EXPLOSIVE: Heidfeld's demise was a scary, fiery moment
     Lap 25 saw a catastrophic fire, which ended the race for Lotus Renault driver Nick Heidfeld.  Heidfeld was having a bad weekend and pitted from a lonely 19th place for his second stop of the afternoon.  A wheel nut problem at the pitstop led to oil and smoke smouldering from the car on the pit exit, spewing across the pitlane.  As the engine blew up, Nick parked the car on the grass as the fire began to take hold through the exhausts of his car, and for the second time this season too (he had a similar issue in Barcelona practice this season).  Seconds later, something else around the area, possibly the KERS battery pack on the Renault exploded as marshals attended the scene with fire extinguishers.  Luckily, nobody was seriously injured, although team boss Eric Bouillier seemed to hint that Heidfeld had been over-revving the engine before his demise, which will increase the possibility of him being replaced in the team after the summer break.
     With the possibility of a Safety Car to clear away the remains of Heidfeld’s Renault, the leaders all pitted for a second pitstop with Button using the pits to outsmart Vettel and make it a McLaren 1-2.  On lap 40, Webber was the guinea pig again, as he made the move to the prime, harder tyre.  Meanwhile, Alonso on super-soft, option tyres moved upto third, ahead of the Red Bull’s, but within seven laps, his rubber looked very second-hand.  Hamilton went in a similar direction, whilst both Button and Vettel went down the Webber route.  Meanwhile, a gearbox problem after a silly spin ended Schumacher’s day before half-distance.

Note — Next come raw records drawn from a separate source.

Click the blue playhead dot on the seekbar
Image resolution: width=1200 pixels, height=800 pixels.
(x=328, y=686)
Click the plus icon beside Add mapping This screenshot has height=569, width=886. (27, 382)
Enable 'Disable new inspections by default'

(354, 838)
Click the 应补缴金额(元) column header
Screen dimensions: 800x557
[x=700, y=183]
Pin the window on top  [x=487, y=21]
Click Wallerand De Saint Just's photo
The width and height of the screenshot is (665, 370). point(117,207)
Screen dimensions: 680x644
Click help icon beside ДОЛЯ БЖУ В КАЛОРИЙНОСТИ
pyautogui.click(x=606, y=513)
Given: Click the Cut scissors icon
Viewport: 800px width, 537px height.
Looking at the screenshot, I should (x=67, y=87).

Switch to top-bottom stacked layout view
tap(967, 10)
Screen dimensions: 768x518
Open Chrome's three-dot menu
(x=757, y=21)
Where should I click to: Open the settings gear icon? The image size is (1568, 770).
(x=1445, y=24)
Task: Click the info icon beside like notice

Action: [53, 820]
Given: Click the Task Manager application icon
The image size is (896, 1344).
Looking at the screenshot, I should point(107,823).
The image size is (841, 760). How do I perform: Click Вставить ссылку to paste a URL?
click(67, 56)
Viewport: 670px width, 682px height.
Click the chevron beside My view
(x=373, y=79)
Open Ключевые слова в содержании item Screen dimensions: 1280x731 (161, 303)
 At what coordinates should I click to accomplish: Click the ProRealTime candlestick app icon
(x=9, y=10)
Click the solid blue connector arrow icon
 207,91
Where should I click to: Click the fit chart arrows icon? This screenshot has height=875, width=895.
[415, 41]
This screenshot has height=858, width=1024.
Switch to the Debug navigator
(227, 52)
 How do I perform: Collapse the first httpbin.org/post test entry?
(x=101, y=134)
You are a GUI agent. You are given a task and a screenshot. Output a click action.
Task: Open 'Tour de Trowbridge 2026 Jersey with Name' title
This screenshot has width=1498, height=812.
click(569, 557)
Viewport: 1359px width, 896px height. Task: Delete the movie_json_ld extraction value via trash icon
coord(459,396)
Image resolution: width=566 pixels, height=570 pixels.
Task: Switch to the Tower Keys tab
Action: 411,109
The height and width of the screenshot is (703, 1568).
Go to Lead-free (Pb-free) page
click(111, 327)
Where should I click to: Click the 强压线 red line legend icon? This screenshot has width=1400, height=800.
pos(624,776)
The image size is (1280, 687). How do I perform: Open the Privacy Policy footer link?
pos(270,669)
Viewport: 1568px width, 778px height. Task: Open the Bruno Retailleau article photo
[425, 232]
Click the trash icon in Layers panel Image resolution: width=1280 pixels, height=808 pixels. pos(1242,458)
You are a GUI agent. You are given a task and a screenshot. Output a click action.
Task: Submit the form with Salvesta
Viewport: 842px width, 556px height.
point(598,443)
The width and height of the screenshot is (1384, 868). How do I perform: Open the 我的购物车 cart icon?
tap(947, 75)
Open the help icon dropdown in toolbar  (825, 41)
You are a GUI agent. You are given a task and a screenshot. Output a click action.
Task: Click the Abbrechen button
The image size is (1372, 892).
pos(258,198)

     Seven laps later and Hamilton spun away his six second lead at the turn six chicane.  As he recovered, Lewis spun his rear wheels up, which forced the lapped Force India of Paul di Resta off the road to take evasive action.  The move was considered dangerous by race stewards, despite Hamilton’s claims that he couldn’t see di Resta when he started the manoeuvre.  A drive-through penalty was awarded, but by then, his race chances had already been ruined.
     A brief rain shower made grip on the slick tyres almost non-existent.  New leader Button and Hamilton enjoyed a great mini battle, swapping lead position on several separate occasions.  It gave Alonso the chance to pit and repair some of his damage, although a later spin lost him any chance of catching Button and Vettel.  Rosberg, Webber and most crucially Hamilton decided to make a gamble for intermediate tyres, but lost their initiative.  The rain quickly stopped and all three were forced to make an extra pitstop.  Plus the penalty, Hamilton was relegated to sixth, but passed Massa, whose tyres were finished on lap 60 and then, with aid from Kamur Kobayashi’s grip less Sauber, overtook Webber with six laps remaining for fourth.
     Button kept his nerve and brilliantly won from Vettel by 3.5 seconds.  On an off-day, Alonso somehow kept his Ferrari pointing in the right direction for a podium, with Hamilton, Webber and Massa ensuring that McLaren, Red Bull and Ferrari dominated the afternoon.  The Force India of di Resta survived his near-miss with Hamilton to finish seventh; his first points since Malaysia and also, the Scot’s best ever finish.  Rosberg recovered to ninth in his 100th GP start, whilst the Toro Rosso team, also in their 100th GP celebrated the milestone with a double points finish, with Sebastian Buemi in 8th and Jaime Alguesuari tenth.
     Sebastian Vettel took another big stride towards the title in Hungary, but Jenson Button showed his supreme skill in slippery conditions once again.  Formula One now goes on an extended summer break, with the next action at Spa in Belgium in four weeks time.